__What to produce__
Copy the lines word for word, beginning at the line that has "Find the location" and stopping after the line that has "Locate an element on the screen.". Leave the pictures out of your copy.

__Supplied records__

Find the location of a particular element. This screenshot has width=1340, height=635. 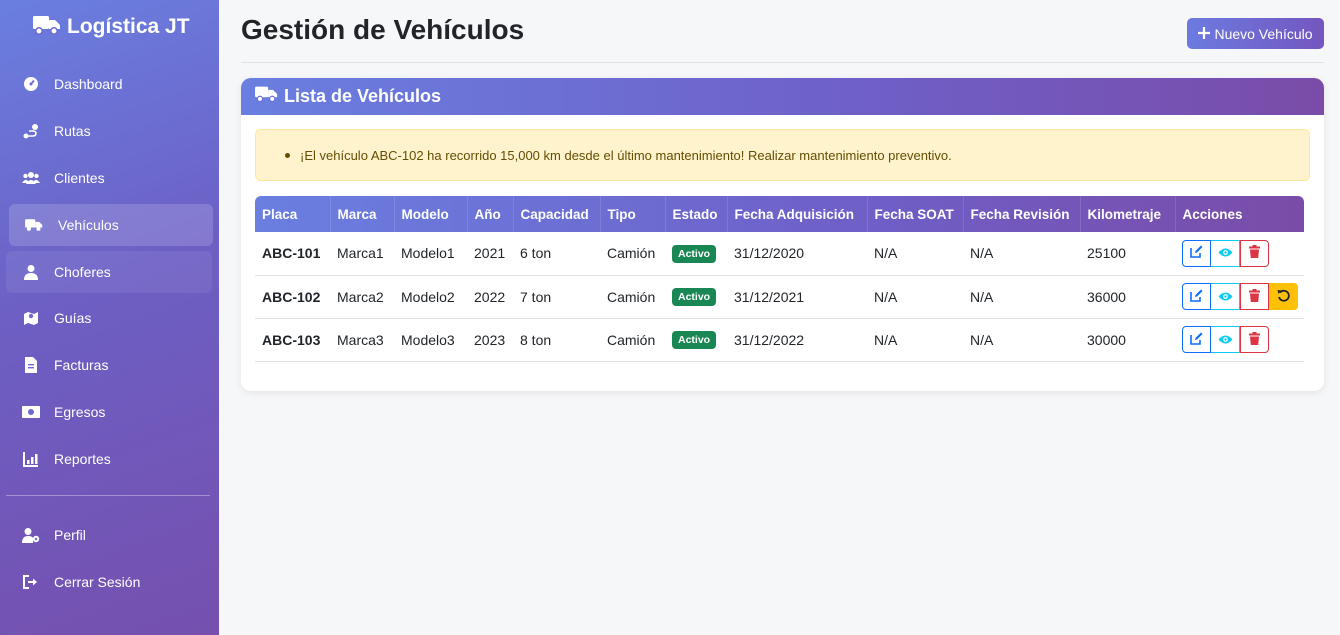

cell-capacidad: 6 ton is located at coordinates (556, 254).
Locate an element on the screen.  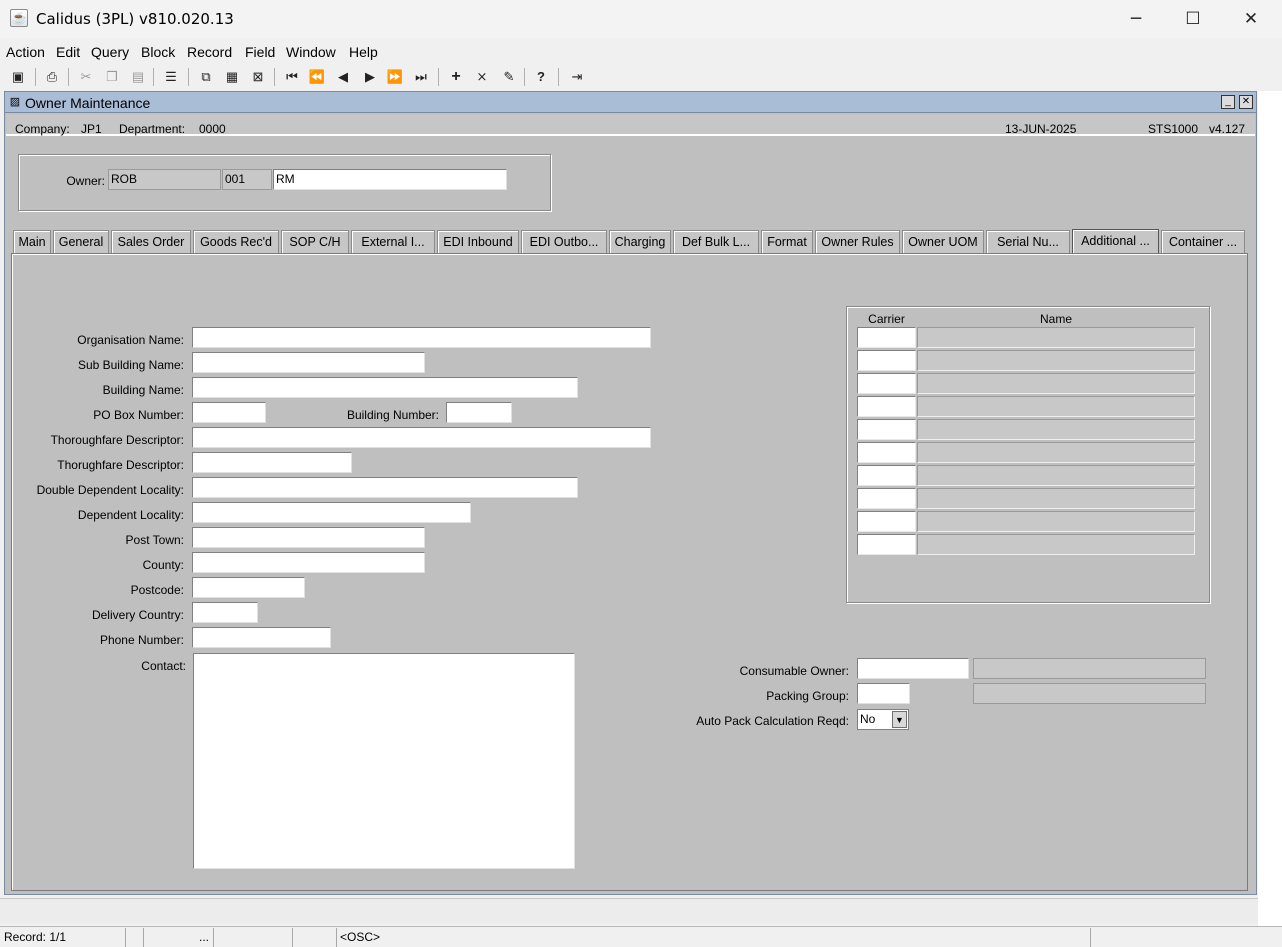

...

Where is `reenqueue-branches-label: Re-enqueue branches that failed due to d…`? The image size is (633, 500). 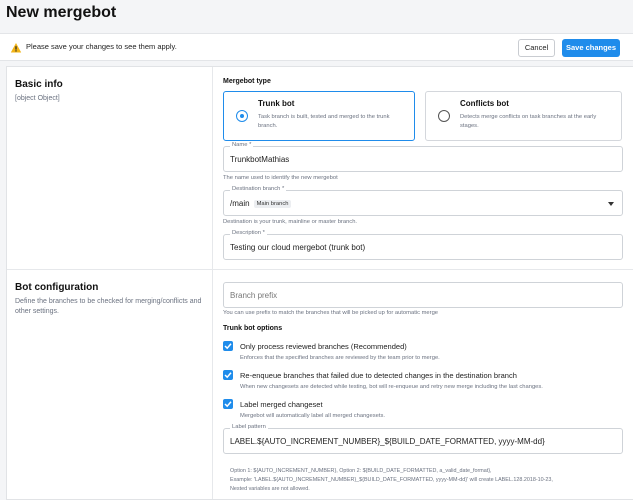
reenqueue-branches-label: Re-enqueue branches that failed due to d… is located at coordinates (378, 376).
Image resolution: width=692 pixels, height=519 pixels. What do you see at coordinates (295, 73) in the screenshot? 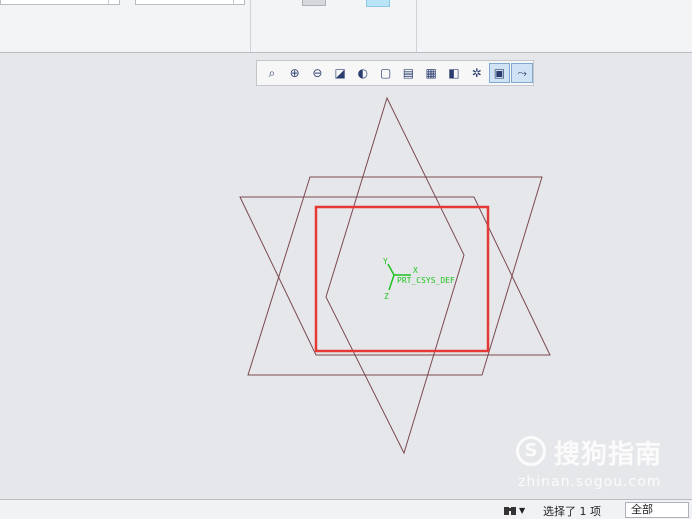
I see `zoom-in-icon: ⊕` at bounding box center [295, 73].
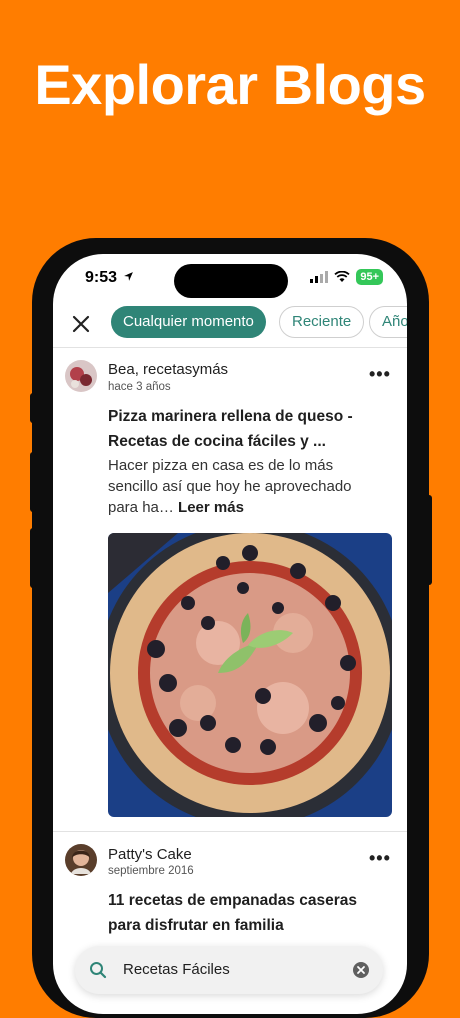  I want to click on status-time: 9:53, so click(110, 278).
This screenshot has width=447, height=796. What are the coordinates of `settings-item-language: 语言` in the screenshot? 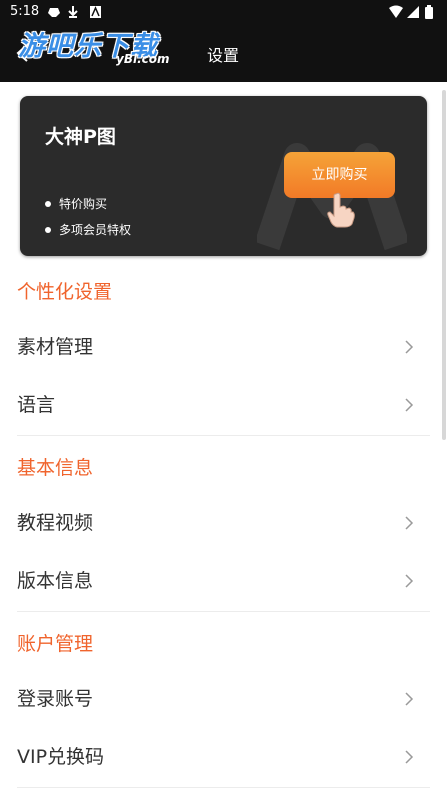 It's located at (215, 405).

* * *

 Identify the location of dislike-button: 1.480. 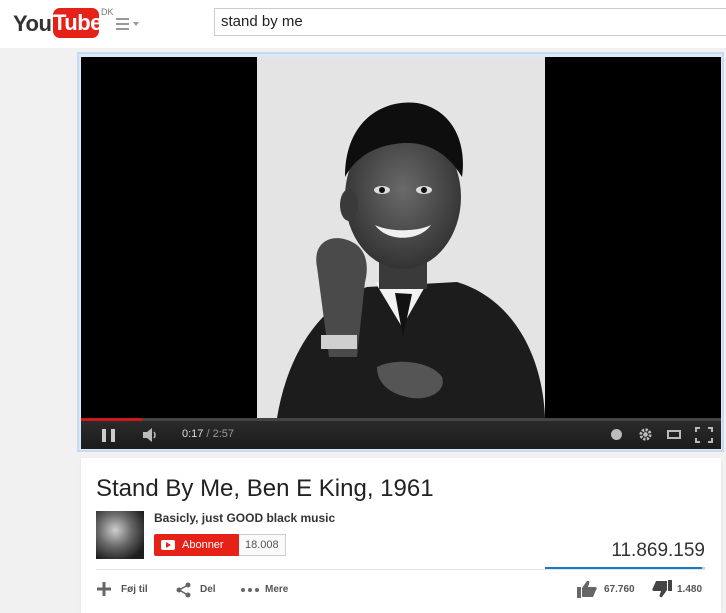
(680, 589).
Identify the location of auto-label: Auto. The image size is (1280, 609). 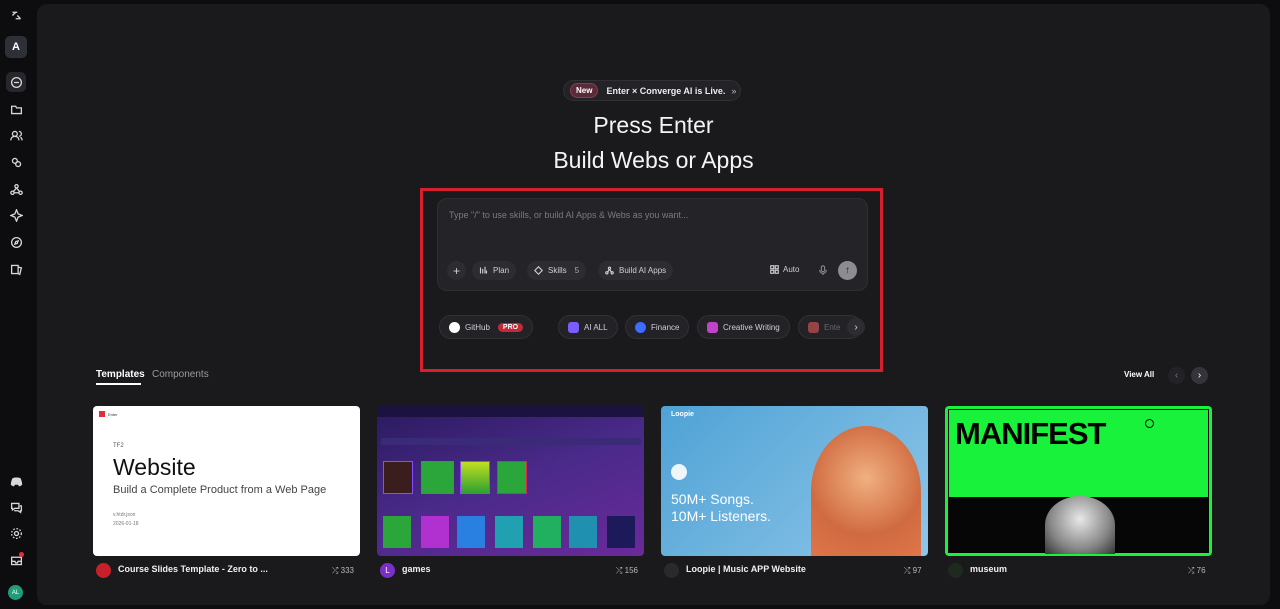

__Response area__
Find the location of a particular element. This screenshot has width=1340, height=635. 

cell-capacidad: 6 ton is located at coordinates (556, 254).
Locate an element on the screen.  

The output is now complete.